This Parsifal surprised me somewhat. My dislike for Thielemann’s Tristan was pretty fierce and I expected little better here–but in fact, his reading is without many grievously bad habits, icy moments, or tics. He keeps the action flowing and brings the opera in at four hours and three minutes; Barenboim and Knappertsbusch and a few others are slower (Kna slower by more than a half hour in the 1951 recording!), the Nagano on DVD is whiplash faster (and much finer in all ways), and Boulez is faster yet. Thielemann’s sense of line is fine enough so that we know we’re hearing a long, well-constructed story, and he knows how to give the Transformation Scenes a weary weight. He emphasizes the wind writing and so we get lots of internal voices, and the brass play gloriously for him.

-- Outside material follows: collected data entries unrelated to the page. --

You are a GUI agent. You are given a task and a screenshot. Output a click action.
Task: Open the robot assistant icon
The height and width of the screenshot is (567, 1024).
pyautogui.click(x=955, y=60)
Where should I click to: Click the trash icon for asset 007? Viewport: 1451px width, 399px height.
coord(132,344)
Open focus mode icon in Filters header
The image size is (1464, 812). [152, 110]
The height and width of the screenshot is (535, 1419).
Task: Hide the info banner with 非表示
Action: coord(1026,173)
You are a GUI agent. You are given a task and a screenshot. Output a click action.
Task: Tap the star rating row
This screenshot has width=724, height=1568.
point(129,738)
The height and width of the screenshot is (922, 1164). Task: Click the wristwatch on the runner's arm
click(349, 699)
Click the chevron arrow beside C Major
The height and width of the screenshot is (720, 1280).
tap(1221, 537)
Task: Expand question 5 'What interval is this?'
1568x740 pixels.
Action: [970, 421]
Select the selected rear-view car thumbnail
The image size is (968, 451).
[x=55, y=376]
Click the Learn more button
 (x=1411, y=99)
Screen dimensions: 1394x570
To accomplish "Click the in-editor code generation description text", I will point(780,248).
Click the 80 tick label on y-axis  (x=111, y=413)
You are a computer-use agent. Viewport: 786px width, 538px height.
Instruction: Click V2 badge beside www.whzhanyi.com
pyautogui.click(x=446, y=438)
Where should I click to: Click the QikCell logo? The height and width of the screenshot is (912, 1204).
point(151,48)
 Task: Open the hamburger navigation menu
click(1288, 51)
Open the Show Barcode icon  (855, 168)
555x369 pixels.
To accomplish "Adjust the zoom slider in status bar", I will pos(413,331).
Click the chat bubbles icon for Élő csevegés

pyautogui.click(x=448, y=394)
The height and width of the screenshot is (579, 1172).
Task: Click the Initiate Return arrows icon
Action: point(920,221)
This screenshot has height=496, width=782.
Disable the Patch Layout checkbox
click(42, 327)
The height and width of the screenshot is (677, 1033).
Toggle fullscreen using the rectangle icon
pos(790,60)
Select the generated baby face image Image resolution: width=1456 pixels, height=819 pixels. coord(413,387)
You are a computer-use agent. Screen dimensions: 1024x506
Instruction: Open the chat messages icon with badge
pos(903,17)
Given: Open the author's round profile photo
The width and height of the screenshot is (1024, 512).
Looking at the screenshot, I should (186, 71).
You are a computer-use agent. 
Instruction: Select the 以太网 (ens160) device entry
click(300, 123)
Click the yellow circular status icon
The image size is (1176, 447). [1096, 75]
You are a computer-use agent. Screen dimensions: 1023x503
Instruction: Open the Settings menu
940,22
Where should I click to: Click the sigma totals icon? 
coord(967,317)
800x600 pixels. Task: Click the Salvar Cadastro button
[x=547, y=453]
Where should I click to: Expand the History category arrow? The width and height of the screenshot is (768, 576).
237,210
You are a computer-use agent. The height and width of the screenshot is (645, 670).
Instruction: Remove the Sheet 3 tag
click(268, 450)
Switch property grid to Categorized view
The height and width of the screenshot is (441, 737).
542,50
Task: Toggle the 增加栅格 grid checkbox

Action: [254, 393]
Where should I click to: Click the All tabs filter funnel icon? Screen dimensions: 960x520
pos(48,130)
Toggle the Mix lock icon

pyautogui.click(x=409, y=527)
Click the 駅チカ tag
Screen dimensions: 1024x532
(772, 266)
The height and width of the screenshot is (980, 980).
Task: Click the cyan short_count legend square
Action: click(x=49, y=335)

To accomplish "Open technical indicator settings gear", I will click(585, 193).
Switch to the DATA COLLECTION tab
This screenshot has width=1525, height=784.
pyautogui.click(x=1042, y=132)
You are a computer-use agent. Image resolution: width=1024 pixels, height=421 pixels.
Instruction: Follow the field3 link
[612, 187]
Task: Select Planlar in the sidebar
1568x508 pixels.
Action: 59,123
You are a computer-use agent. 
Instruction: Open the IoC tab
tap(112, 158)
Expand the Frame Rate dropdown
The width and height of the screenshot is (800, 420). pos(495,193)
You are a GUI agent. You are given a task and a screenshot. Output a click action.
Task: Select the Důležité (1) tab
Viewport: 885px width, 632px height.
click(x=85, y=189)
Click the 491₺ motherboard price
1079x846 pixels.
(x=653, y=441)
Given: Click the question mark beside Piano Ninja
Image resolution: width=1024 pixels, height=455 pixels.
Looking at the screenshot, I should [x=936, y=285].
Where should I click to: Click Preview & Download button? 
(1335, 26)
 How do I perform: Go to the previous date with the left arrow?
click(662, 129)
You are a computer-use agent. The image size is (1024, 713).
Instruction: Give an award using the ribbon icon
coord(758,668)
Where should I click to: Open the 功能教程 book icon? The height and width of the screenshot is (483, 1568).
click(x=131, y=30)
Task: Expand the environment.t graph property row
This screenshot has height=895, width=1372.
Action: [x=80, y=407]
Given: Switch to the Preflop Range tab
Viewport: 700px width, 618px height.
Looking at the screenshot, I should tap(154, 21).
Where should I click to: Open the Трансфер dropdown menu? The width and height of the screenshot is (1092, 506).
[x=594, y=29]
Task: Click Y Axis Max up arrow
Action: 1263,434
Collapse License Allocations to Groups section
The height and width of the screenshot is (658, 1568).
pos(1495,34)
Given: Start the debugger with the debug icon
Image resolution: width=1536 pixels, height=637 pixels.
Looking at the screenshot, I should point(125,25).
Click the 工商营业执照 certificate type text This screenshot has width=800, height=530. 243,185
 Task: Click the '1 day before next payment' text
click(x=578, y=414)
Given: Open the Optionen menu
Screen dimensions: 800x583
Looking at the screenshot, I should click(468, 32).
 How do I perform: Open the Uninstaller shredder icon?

However, Thielemann does odd things with Wagner’s pauses, occasionally drawing them out to ridiculous proportions–the one after Kundry’s “Lachte!” is so long that I thought my CD player had conked out (it’s 12 seconds long–I’m not kidding). Of course, with the Vienna State Opera Orchestra you’re hardly going to get bloopers, but the sheer beauty of the playing is worth mentioning.
And so, it isn’t the conducting that takes this out of the running for top-three Parsifals. Rather, it is some of the singing. Franz-Josef Selig’s Gurnemanz is young and baritonal and he knows how to play into the text to bring out the character’s discontent, piety, gratefulness–and most vividly, anger and impatience with Parsifal’s ignorance. The problem of course is Hotter: once heard, comparisons, odious or not, are impossible to avoid, and Selig comes up very short. Falk Stuckmann expresses Amfortas’ torment to great effect and Ain Anger’s Titurel is dark and potent without erasing memories of Martti Talvela. The Klingsor of Wolfgang Bankl is a bit light, but boy, does he sound snide and vile! The chorus is, along with the orchestra, a true glory of this recording.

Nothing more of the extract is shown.